2000’li yılların başındaki internet patlamasını hatırlayanlar bilir; o dönemde de teknoloji, “her şeyi değiştirecek” iddiasıyla yatırımcıları kendine çekmişti. Evet, internet hayatımızın vazgeçilmez bir parçası oldu ama kısa vadede o dönemde yapılan milyarlarca dolarlık yatırımın çoğu heba olmuştu. Bugün yapay zekâ alanında da benzer riskler konuşuluyor. Deloitte verilerine göre yapay zekâ projelerinin yüzde 80’i hedeflerine ulaşamadan sonlanıyor. Üstelik sadece başarısız projeler değil, etik riskler de büyüyor: Deepfake dolandırıcılığı, sahte ses kayıtları, yapay zekâ destekli kripto vurgunları… Chainalysis’in raporuna göre bu tip dolandırıcılık faaliyetleri 2024’te yüzde 45 arttı.

Öte yandan ülkeler arası teknoloji rekabeti de sertleşiyor: ABD ile Çin arasındaki ticaret savaşları, yapay zekâ çiplerine getirilen ihracat kısıtlamaları, küresel dengeleri daha da kırılgan hale getiriyor.

DENGELİ BİR GELECEK MÜMKÜN MÜ?

Peki, yapay zekâ gerçekten “balon” mu?
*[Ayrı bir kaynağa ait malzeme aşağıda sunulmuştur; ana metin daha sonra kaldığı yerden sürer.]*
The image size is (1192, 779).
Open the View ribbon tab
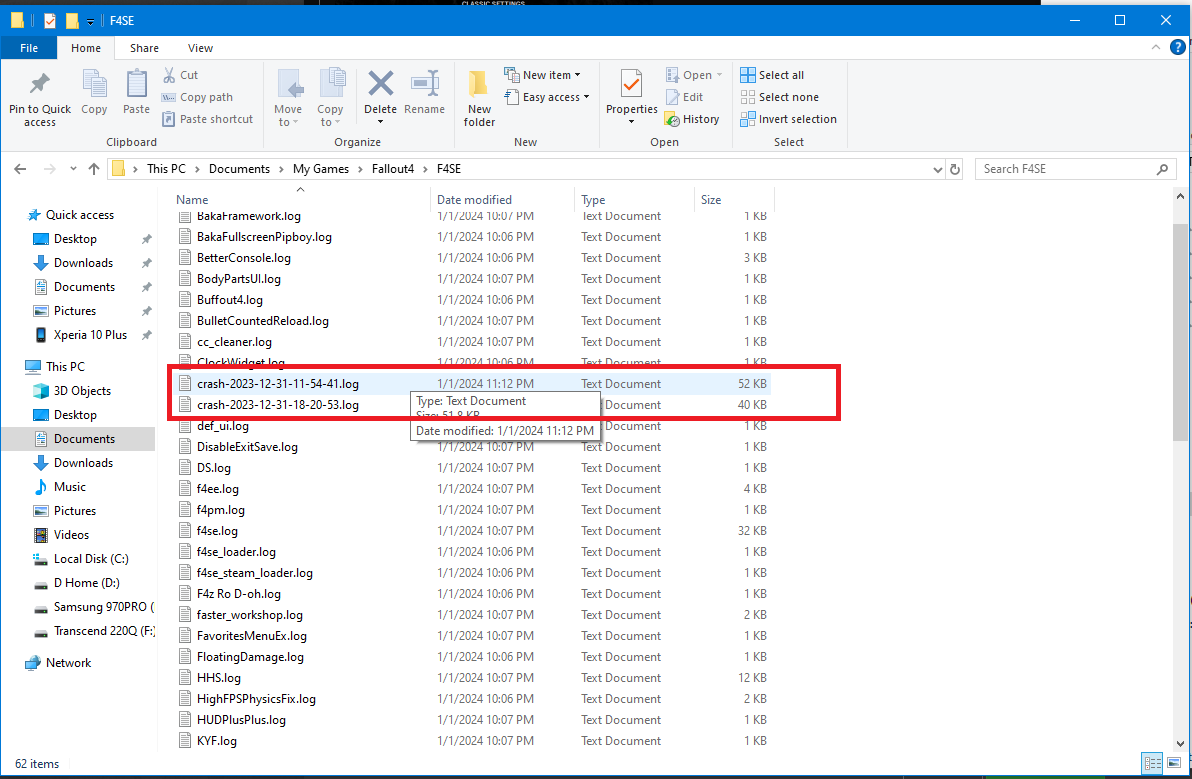200,48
Yoksa bu, insanlık tarihinin en büyük teknolojik dönüşümü mü? Cevap muhtemelen ikisinin ortasında bir yerde. Sağlık, enerji, eğitim, tarım gibi alanlarda yapay zekânın devrim yaratma potansiyeli yadsınamaz. Ancak bu dönüşümün sağlıklı olabilmesi için yatırım kararlarının sağlam temellere oturması, etik standartların netleşmesi ve risklerin paylaşılması şart. Aksi hâlde, bugünkü coşku yerini yarının hayal kırıklığına bırakabilir. Hatırlamamız gereken şu: Teknoloji ne kadar güçlü olursa olsun, onu nasıl kullandığımız asıl belirleyici olacak. Ve belki de bu kez, geçmişteki balonlardan farklı olarak, akılcı bir yol haritası ile bu fırsatı gerçek değere dönüştürme şansımız var.
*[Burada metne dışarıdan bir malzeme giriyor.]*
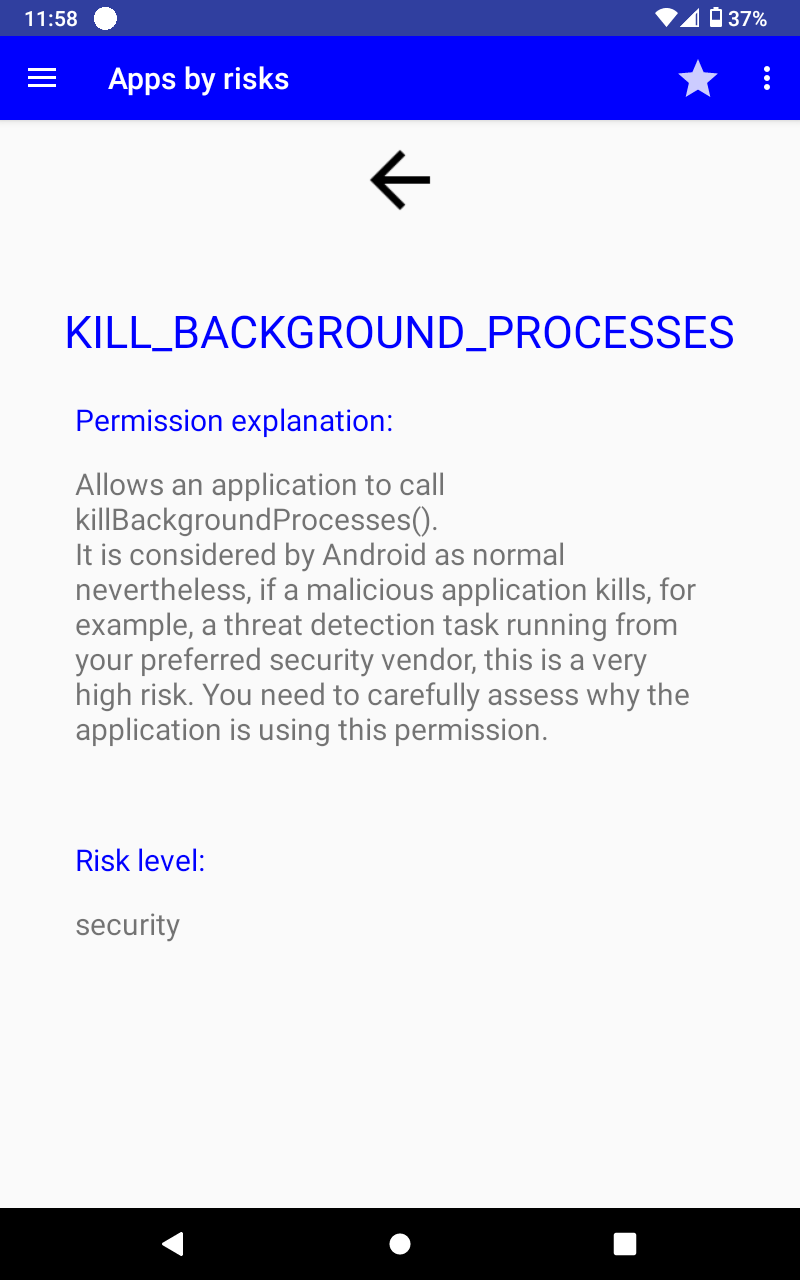
Task: Tap the circular notification icon in status bar
Action: [x=105, y=18]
TÜRKİYE: TÜKETEN Mİ, ÜRETEN Mİ?

Türkiye açısından ise tablo hem umut verici hem de dikkat gerektiriyor. Genç ve teknolojiye yatkın nüfusumuz, stratejik coğrafi konumumuz ve son yıllarda artan girişimcilik ekosistemi, bizi bu yarışta potansiyel bir oyuncu hâline getiriyor. TÜBİTAK’ın desteklediği Ar-Ge projeleri, Ulusal Yapay Zekâ Stratejisi ve savunma sanayi alanındaki başarılı uygulamalar, atılmış önemli adımlar ancak regülasyon eksiklikleri, nitelikli insan kaynağının yurt dışına yönelmesi ve sermaye yetersizliği gibi riskler de görmezden gelinmemeli.
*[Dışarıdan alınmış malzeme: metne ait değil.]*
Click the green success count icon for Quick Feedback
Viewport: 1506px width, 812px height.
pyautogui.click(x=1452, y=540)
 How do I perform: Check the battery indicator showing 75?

Eğer kamu, özel sektör ve akademi ortak bir vizyon etrafında birleşebilir; eğitimden hukuka, veri güvenliğinden etik standartlara kadar eksikleri hızla tamamlayabilirsek, Türkiye bu dönüşümde sadece “tüketici” değil, “üretici” bir güç olarak yerini alabilir. Aksi takdirde biz de kendi yapay zekâ balonumuzu, henüz değer yaratamadan patlatma tehlikesiyle karşı karşıya kalırız.